*TEXT PASSAGE*.
- Opening Delimiter -
Memory access is O(N^[1/3])
Physical and Geometric Limits
- Several comments tie memory latency to physics: finite speed of light and bounds like the Bekenstein/holographic limits, implying at best surface-area scaling rather than volume (Ω(N^1/2) or Ω(N^1/3) depending on dimensional assumptions).
- Others argue this is too speculative for “near-black-hole” computers: going from entropy bounds to concrete latency involves multiple abstractions (classical vs quantum, where data must arrive, support mass, time dilation, heat removal).
- There’s debate whether modern hardware is effectively 2D (PCB/IC layouts → ~√N scaling) versus partially 3D-stacked memory, and whether heat dissipation (area-limited) dominates.
What Big‑O and “N” Actually Mean
- Long subthread clarifies that Big‑O is an upper bound on a function, not inherently “worst case” and not itself a runtime; you must specify which function (best/average/worst case).
- Disagreement over whether a single random memory access should be modeled as O(1) or O(M^{1/3}), where M is addressable memory.
- Some say algorithmic complexity should include this factor (e.g., linear scan becomes O(N·M^{1/3})); others argue M^{1/3} is just another hardware constant, like CPU frequency, for most algorithm analysis.
- Multiple people stress that “N = data size” and “M = memory pool size” are distinct; adding 1/3 to every exponent is usually mixing them up.
Empirical Evidence and the Article’s Argument
- Several note prior work (“Myth of RAM”) where measured latencies over many systems fit ≈√N better than N^{1/3}.
- Many object that the article’s “empirical argument” is a ChatGPT-generated table, not real measurements; trust in such data is heavily criticized.
- Some interpret the article as about latency of a single random access vs total memory size, not time to scan all memory; confusion arises from ambiguous wording like “access 8× as much memory.”
- One commenter points out that full scans can remain O(N) if bandwidth scales and latency is overlapped.
Architecture, Caches, and NUMA
- Several argue the result is largely an artifact of cache hierarchy design rather than a pure geometric law; practical behavior is more step-function-like (L1/L2/L3/RAM/disk).
- NUMA, multi-socket systems, and distributed/cloud setups are discussed as real manifestations of non‑uniform memory access; others note NUMA cost/latency overheads and why many large services still prefer single-socket nodes.
- Examples include precomputation tables that become slower when they no longer fit in cache, and processing-in-memory / GPU-style local computation that sidesteps global O(M^{1/3}) costs.
Broader Theoretical and Practical Takeaways
- Multiple commenters emphasize that assuming O(1) RAM access is the key abstraction gap between classic models (RAM, Turing machines) and physical machines, especially at data-center scale.
- Cache-aware and cache-oblivious models already treat memory hierarchy explicitly; some see O(M^{1/3}) as a helpful intuition about why locality matters, not something that fundamentally changes algorithm design.
- Others think this is overfitted, mathematically sloppy (Big‑O vs Big‑Ω, wrong N), or trivial once restated precisely, though the core message—large, far memory is inherently slower—is widely accepted.
- Closing Delimiter -
*INPUT DATA*.
- Opening Delimiter -
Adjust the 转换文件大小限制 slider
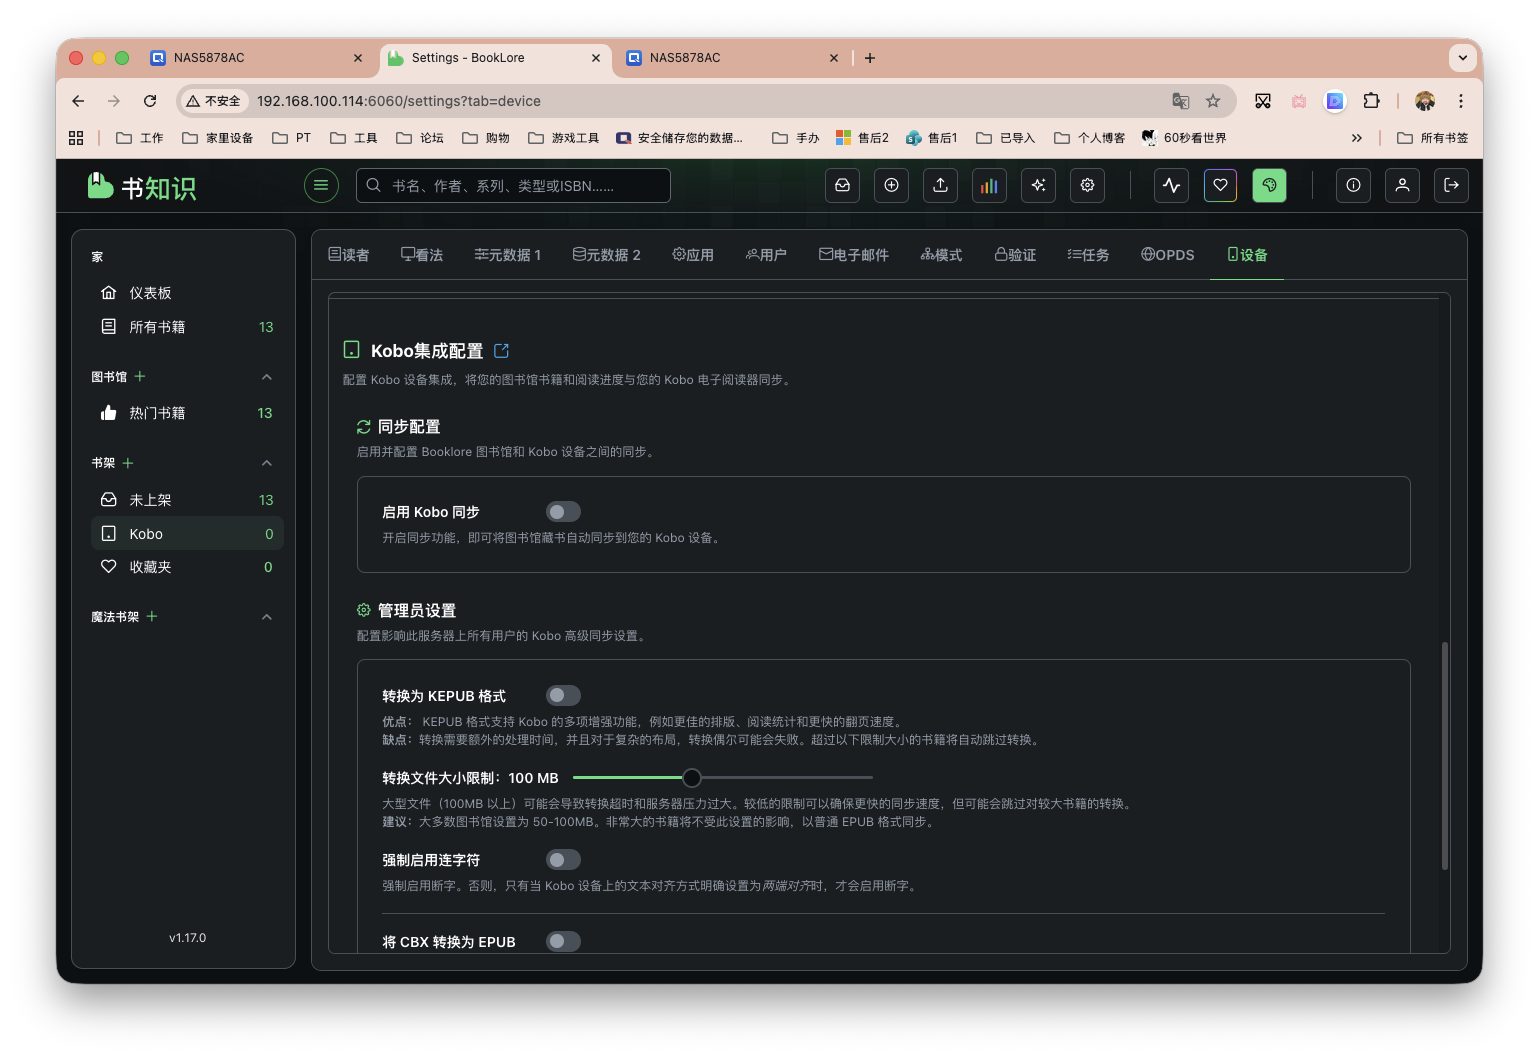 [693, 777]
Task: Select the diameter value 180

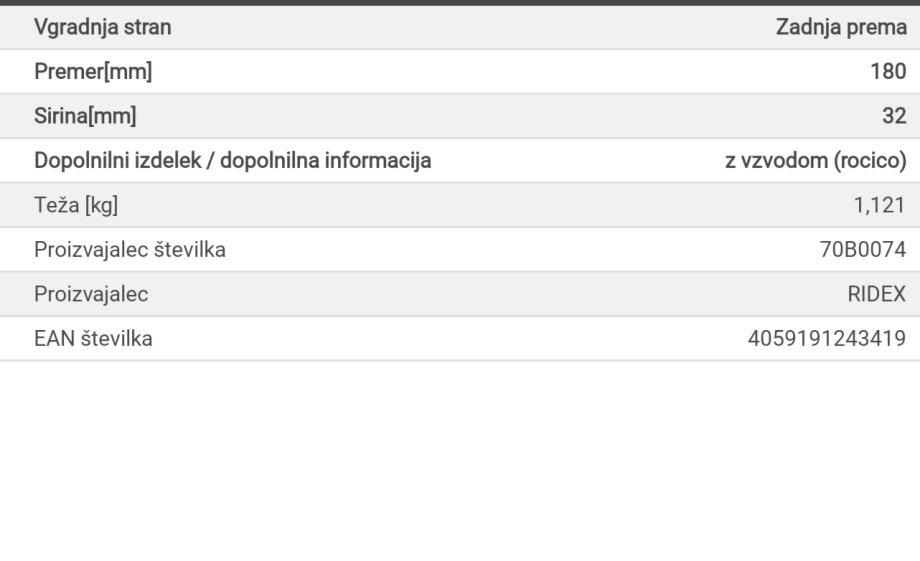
- Closing Delimiter -
*ABOUT THIS TASK*. In the memory-access discussion summary, which prior work is cited for finding that measured latencies fit roughly √N better than N^{1/3}?

*ANSWER SPACE*. "Myth of RAM"